MAY: Wisteria
- Swiss Miss

- May 9, 2023
- 2 min read

I don’t recall seeing a wisteria growing up in the Philippines, although now I can see that they do grow in the tropics but not that common. My mother probably discovered wisterias when she moved to the US over 30 years ago. But she has never planted one. She did live in a wooden house in San Jose and she had something against creeper vine attaching to a house – ‘unlucky’ or something. A more practical reason probably is that the walls were made of wood and any creeping vine would damage that. She did get my late sister to plant it as she had a more solid house. It’s still there and she still berates my brother-in-law for not pruning it ‘properly’.
My love of wisteria came from my mother when she visited Switzerland the year I moved here. She was just raving about the massive wisteria everywhere you look, which of course made me look and I promptly fell in love with them!
Now I go around photographing and raving about wisterias eliciting eyerolls from my boys. Having said that, they would photograph wisterias they had seen and would send them to me in our family chat! Sweet.

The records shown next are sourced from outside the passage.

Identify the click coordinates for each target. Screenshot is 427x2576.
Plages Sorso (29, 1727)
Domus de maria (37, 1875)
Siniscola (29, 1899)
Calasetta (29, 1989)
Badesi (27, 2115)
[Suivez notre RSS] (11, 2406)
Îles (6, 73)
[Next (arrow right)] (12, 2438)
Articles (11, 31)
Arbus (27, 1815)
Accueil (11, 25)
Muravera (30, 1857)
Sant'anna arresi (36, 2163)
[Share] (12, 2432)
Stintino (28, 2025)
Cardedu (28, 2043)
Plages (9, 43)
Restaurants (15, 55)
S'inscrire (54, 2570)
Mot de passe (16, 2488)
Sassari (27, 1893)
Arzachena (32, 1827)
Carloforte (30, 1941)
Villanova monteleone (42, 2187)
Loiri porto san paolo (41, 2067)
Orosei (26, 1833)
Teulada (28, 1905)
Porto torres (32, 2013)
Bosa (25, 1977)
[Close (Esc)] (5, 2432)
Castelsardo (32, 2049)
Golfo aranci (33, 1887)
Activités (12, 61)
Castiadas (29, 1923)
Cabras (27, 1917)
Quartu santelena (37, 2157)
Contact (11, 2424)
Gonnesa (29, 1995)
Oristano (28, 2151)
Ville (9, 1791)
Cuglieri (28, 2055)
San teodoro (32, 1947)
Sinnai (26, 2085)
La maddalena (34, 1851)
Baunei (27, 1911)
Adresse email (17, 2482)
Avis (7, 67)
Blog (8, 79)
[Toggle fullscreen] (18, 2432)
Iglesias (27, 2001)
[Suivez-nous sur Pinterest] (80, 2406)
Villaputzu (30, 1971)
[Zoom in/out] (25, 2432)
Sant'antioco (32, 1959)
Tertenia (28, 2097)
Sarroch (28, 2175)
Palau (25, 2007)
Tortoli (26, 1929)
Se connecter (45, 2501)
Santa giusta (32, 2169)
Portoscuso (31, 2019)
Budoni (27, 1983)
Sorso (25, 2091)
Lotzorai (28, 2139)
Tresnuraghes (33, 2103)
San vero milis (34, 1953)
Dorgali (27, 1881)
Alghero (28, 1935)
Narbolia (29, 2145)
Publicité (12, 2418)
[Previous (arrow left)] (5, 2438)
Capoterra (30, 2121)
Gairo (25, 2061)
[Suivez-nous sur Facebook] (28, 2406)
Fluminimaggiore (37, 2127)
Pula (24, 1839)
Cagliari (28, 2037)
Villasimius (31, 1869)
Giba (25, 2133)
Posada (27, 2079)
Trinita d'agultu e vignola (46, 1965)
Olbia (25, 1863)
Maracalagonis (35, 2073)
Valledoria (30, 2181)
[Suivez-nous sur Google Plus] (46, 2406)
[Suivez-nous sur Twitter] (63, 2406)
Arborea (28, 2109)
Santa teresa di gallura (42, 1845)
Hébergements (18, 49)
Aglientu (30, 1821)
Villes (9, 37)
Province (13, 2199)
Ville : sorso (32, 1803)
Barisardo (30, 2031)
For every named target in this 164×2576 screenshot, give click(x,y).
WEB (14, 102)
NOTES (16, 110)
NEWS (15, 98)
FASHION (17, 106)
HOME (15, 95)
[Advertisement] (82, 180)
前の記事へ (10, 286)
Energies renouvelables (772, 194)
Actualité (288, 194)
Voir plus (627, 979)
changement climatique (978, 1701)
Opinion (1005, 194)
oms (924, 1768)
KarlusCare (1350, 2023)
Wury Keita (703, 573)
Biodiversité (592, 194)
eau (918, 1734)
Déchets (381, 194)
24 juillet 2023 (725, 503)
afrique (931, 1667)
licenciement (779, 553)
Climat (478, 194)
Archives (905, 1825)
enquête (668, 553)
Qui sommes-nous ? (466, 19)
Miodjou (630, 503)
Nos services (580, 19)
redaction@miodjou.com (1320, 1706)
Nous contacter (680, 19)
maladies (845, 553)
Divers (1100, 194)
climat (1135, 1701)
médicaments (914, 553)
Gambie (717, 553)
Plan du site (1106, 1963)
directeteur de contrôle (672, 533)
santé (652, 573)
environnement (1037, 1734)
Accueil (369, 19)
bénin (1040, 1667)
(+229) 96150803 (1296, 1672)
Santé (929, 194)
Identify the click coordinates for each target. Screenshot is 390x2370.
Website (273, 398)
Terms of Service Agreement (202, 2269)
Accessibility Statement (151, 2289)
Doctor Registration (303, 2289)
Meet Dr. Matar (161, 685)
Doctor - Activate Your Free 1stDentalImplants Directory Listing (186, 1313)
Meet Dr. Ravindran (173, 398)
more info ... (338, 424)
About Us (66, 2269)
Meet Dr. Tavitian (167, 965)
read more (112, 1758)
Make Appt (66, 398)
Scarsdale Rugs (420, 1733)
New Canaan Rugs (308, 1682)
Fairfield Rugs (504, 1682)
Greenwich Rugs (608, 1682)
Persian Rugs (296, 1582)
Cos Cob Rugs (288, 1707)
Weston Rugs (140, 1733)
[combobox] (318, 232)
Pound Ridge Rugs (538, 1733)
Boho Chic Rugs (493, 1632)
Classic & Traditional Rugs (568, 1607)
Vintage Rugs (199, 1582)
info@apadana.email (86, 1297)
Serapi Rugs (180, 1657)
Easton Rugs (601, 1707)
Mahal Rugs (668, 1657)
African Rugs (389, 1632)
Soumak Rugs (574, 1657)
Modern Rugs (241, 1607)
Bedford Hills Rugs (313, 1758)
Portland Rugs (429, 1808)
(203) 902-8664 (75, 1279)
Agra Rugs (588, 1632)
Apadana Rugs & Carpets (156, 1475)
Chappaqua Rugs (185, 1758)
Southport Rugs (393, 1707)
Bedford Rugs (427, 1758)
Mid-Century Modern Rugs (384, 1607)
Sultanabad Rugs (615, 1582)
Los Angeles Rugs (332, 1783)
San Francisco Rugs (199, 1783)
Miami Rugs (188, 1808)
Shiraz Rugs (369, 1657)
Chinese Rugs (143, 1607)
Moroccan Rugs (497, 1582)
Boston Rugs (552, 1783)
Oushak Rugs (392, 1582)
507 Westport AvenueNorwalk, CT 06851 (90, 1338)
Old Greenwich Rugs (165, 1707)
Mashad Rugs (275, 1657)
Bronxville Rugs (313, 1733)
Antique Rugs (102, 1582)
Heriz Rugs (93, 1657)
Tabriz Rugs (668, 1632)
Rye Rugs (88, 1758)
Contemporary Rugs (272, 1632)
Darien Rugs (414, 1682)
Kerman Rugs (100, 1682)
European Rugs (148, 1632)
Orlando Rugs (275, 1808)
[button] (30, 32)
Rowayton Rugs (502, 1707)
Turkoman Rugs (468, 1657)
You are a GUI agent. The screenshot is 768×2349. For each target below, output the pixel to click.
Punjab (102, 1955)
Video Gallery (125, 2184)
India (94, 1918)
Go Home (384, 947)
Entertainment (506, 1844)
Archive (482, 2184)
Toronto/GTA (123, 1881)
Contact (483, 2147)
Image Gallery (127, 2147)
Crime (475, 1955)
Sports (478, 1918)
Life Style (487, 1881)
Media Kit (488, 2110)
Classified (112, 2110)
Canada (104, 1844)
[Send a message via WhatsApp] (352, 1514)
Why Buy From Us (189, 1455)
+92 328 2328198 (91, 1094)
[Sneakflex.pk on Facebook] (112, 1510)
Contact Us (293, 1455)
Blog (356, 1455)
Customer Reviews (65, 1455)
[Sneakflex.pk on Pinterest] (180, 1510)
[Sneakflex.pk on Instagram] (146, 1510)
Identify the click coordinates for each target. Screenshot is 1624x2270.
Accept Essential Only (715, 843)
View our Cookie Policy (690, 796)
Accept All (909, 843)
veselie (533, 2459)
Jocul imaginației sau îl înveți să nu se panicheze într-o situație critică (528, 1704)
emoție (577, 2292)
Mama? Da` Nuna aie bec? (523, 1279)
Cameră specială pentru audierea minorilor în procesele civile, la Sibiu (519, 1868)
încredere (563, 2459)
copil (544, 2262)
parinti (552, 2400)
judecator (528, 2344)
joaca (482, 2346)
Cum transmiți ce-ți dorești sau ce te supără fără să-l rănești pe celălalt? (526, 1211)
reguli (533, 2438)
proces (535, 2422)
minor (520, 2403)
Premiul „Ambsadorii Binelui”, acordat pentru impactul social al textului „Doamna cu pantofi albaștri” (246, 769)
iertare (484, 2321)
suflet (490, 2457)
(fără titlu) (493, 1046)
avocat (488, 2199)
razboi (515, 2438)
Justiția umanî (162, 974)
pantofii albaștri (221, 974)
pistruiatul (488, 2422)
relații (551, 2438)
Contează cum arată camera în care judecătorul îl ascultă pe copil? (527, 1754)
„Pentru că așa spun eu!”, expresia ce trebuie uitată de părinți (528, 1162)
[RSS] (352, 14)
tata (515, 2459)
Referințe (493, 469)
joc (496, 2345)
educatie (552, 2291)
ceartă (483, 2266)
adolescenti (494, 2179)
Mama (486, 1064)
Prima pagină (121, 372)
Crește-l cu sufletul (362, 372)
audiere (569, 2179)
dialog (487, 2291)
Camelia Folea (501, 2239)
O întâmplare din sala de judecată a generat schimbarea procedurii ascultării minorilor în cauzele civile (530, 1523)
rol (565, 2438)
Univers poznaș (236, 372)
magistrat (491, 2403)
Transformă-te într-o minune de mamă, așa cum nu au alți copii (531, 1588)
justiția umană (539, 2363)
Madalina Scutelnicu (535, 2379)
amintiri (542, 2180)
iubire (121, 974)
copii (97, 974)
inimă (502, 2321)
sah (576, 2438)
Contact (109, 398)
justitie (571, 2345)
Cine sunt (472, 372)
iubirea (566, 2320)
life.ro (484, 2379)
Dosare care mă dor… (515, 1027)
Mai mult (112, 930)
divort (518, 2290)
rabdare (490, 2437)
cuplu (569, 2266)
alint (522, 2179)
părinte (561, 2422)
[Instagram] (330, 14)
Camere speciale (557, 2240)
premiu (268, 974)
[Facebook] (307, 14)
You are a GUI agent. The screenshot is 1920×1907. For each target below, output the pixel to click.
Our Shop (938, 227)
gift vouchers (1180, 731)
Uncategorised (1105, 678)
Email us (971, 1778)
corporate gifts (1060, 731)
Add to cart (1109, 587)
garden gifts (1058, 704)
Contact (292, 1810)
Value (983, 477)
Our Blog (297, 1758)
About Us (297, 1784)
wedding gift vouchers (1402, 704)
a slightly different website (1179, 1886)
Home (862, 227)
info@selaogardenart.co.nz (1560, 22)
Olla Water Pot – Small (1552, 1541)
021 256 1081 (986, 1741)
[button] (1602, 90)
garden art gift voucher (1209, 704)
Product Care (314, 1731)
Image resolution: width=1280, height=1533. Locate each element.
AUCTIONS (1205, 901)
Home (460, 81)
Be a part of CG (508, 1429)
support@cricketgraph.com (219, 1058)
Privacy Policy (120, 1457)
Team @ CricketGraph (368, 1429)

Wisteria is also known by a variant spelling of the genus in which species were formerly placed, Glycine. Hence they are called Glycine in French and Glyzinie in German.
Wisterias are one of the most spectacular spring-blooming perennials! It is a genus of flowering pea family Fabaceae Leguminosae. There are about 4 species —but the two most popular here are the Chinese (Wisteria sinensis) and Japanese (Wisteria frutescens) varieties – both purple. It also comes in white, lilac and pink colour. Wisterias are also native to Korea, Vietnam, southern Canada, the Eastern United States, and north of Iran. The flowers drop (called racemes) with the Japanese variety having the longest – up to 90 centimeters. They fill the air with a headily sweet musky scent. Gorgeous.
I don’t have a wisteria in my garden. My husband says there is no room and he won’t have it creeping on the walls to reach my target balcony. I might just surreptitiously plant one and feign ignorance. My take on the Guerilla Gardening movement. But not sure I’ll get away with that. So I officially have WISTERIASIS – wisteria envy! I have even rehearsed my German incase a homeowner challenges me for loitering too long outside their houses - “Sie haben die schönsten Glyzinien!”
All photos here are within a 2km radius of my house.
Although not in Switzerland, I leave you with a photo of the largest wisteria (fuji in Japanese) in Ashikaga Flower Park, Japan. It dates back to 1870 and covers the 1,990 square meters. It’s not the biggest in the world. The Sierra Madre Wisteria in California holds that record but it looks ‘less managed’ than Ashikaga’s. Impressed yet by this mighty flower?